The $310.8 million balance settles allegations that Olympus’s illegal bribes and kickbacks amounted to the submission of millions of dollars in false claims to Medicare, Medicaid, and other federally subsidized health care programs.
“The Department of Justice has longstanding concerns about improper financial relationships between medical device manufacturers and the health care providers who prescribe or use their products,” said Principal Deputy Assistant Attorney General Benjamin Mizer. “Such relationships can improperly influence a provider’s judgment about a patient’s health care needs, result in the use of inferior or overpriced equipment, and drive up health care costs for everybody.”
The agreement resolves allegations stemming from a whistleblower lawsuit filed under the False Claims Act by John Slowik, an Olympus employee for 20 years. Mr. Slowik became the compliance officer for Olympus in 2009, but quickly realized that the company had no intentions of complying with U.S. regulations.
He alleges his position was a new one for Olympus and came with no resources or training for the job. According to CNN, Mr. Slowik said that Olympus CEO Mark Gumz told him the compliance officer’s job was “to try to figure out how to ‘work around the rules’ so as to ‘not impact the business.'” Mr. Slowik claims that when he tried to develop a compliance program to stop the bribes and kickbacks, Mr.

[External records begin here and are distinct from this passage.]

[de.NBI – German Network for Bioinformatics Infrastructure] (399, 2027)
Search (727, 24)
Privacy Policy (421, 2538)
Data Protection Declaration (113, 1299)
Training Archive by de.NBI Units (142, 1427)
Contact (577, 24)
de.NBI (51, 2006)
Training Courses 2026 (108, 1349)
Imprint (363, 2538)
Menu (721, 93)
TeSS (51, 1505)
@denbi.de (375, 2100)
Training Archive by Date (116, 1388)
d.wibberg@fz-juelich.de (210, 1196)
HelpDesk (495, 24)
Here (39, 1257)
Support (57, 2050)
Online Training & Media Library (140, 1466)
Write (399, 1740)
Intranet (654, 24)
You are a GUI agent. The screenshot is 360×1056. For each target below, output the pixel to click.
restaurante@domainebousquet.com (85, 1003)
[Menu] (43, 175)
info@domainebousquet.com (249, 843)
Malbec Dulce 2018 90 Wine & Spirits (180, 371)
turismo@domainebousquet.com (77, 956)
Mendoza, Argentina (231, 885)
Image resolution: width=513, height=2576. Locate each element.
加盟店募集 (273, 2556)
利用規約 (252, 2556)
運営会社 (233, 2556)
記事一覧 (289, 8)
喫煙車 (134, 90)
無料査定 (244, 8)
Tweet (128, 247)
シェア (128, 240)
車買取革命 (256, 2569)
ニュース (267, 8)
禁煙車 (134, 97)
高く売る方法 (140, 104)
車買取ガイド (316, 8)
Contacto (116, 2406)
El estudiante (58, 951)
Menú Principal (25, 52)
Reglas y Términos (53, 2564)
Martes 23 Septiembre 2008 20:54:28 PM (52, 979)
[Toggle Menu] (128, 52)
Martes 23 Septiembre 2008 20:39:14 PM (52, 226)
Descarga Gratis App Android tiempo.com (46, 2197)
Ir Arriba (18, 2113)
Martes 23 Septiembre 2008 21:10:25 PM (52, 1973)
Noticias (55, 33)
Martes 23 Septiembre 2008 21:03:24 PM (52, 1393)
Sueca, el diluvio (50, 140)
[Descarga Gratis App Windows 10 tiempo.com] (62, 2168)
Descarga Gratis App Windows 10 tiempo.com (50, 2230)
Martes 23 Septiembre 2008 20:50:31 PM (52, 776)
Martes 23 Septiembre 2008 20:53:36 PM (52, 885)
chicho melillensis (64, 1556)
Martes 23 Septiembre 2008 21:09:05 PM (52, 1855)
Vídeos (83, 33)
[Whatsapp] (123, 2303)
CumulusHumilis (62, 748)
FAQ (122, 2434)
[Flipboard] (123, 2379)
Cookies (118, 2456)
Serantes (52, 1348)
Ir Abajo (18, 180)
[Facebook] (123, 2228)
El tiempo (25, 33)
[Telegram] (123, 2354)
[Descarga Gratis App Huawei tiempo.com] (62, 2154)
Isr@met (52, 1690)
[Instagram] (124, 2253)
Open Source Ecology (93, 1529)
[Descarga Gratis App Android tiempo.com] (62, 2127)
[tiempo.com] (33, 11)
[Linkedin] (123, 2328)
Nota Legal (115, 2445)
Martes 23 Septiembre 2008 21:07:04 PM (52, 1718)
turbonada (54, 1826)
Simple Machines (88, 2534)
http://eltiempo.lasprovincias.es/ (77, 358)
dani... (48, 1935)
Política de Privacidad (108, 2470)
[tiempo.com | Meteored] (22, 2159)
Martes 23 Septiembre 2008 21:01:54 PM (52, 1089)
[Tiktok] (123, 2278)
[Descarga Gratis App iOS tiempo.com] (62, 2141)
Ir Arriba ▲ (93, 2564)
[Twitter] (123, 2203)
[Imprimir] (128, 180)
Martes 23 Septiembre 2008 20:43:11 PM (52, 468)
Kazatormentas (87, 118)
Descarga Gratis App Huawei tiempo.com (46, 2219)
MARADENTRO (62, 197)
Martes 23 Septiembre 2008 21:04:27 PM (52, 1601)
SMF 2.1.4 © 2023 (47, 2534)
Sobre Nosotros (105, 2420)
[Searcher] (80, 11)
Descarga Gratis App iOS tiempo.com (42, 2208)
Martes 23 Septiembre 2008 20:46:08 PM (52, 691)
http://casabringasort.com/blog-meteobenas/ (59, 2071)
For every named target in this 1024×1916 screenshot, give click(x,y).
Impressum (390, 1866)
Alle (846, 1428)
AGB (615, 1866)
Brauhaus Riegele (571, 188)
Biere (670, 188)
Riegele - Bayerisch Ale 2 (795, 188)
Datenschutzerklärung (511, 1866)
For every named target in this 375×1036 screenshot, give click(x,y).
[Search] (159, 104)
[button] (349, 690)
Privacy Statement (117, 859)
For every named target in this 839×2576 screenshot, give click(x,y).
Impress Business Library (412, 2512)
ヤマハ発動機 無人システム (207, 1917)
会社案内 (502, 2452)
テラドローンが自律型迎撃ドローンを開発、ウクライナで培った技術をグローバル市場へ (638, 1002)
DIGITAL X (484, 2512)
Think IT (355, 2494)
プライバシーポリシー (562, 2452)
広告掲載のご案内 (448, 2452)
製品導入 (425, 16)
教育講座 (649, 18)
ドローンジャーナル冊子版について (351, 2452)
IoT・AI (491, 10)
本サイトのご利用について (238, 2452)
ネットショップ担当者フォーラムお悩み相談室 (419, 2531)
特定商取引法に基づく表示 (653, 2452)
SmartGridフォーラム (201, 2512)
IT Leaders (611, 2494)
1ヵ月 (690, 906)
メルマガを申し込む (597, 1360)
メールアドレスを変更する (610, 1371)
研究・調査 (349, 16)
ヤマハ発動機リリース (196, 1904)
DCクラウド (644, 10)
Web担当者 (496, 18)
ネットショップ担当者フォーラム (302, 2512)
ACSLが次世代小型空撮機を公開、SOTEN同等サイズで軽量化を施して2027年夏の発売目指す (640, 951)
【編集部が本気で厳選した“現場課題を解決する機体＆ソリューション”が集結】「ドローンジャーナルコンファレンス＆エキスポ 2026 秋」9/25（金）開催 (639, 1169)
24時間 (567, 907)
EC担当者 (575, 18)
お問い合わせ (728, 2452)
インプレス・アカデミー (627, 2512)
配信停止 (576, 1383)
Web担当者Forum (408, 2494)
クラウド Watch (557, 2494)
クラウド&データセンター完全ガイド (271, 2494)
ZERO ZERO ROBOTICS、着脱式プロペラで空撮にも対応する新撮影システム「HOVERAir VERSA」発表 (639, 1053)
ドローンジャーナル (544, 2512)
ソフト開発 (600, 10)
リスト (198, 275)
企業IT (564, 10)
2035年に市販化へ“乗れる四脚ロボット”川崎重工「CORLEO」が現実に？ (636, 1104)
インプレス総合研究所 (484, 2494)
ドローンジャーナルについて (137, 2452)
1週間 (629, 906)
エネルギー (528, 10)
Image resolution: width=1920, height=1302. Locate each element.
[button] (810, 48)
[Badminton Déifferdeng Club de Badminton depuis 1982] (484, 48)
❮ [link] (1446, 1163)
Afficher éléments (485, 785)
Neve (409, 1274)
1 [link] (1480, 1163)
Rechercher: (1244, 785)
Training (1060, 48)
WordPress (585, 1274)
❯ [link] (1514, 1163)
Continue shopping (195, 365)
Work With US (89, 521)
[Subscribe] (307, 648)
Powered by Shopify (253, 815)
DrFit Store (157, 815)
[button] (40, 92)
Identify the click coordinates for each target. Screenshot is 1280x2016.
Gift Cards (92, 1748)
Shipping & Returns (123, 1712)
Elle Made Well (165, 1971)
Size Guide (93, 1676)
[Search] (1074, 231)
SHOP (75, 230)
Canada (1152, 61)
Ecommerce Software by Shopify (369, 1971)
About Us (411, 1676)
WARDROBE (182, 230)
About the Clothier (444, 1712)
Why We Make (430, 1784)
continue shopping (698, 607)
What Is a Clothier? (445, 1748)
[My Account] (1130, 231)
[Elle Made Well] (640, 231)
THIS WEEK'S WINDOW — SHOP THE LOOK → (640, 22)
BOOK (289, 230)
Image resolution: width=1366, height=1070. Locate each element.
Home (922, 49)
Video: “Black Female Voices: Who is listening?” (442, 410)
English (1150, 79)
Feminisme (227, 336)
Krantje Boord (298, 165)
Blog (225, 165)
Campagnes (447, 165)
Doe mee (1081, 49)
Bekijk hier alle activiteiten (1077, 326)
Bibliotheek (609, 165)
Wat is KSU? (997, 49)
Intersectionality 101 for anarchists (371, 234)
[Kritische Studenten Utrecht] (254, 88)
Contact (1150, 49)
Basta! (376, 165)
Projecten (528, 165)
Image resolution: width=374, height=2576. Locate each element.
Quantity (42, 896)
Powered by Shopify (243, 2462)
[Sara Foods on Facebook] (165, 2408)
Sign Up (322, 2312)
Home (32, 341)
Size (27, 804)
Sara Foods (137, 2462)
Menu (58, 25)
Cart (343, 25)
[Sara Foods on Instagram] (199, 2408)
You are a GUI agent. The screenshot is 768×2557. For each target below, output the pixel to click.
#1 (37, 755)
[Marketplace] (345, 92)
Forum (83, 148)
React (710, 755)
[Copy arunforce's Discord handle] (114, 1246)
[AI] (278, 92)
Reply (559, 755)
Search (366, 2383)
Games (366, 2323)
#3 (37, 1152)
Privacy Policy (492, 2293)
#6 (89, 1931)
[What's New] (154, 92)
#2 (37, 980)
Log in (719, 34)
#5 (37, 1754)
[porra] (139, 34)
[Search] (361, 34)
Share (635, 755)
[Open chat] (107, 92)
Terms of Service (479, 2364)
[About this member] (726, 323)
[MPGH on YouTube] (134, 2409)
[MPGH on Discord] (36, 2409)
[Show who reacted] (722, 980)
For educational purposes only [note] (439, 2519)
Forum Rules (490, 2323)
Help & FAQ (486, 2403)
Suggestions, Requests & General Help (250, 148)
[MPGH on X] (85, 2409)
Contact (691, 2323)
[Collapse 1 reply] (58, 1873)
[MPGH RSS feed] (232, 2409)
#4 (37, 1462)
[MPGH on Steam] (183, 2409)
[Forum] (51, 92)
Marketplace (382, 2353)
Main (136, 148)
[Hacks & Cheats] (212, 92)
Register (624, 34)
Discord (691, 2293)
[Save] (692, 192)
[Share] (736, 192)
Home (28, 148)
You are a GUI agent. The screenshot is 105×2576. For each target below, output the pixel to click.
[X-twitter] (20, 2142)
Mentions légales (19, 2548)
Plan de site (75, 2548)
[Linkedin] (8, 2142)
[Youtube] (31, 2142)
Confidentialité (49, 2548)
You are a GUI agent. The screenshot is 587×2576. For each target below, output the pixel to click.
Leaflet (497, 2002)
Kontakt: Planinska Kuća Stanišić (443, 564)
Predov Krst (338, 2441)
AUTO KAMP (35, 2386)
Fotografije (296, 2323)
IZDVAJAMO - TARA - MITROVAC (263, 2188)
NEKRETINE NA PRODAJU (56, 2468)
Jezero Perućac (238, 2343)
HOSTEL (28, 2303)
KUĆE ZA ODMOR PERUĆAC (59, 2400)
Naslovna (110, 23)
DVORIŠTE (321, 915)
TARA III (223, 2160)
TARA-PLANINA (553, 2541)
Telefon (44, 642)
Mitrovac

Gumz “began to ostracize and harass” him.
Mr. Slowik’s efforts to stop Olympus from disguising payments as grants and lavishing expensive trips and entertainment on doctors and hospital administrators were ignored by company officials.
Olympus fired Mr. Slowik in 2010, and the former Olympus executive says he has been unable to find work since. Fortunately, the years of hardship he faced will come to an end when he receives his $51-million share of the recovery his case brought the U.S.
Olympus said in a statement that its past conduct “does not represent the values or Olympus or its employees” today and that it is committed to complying with U.S. laws in the future.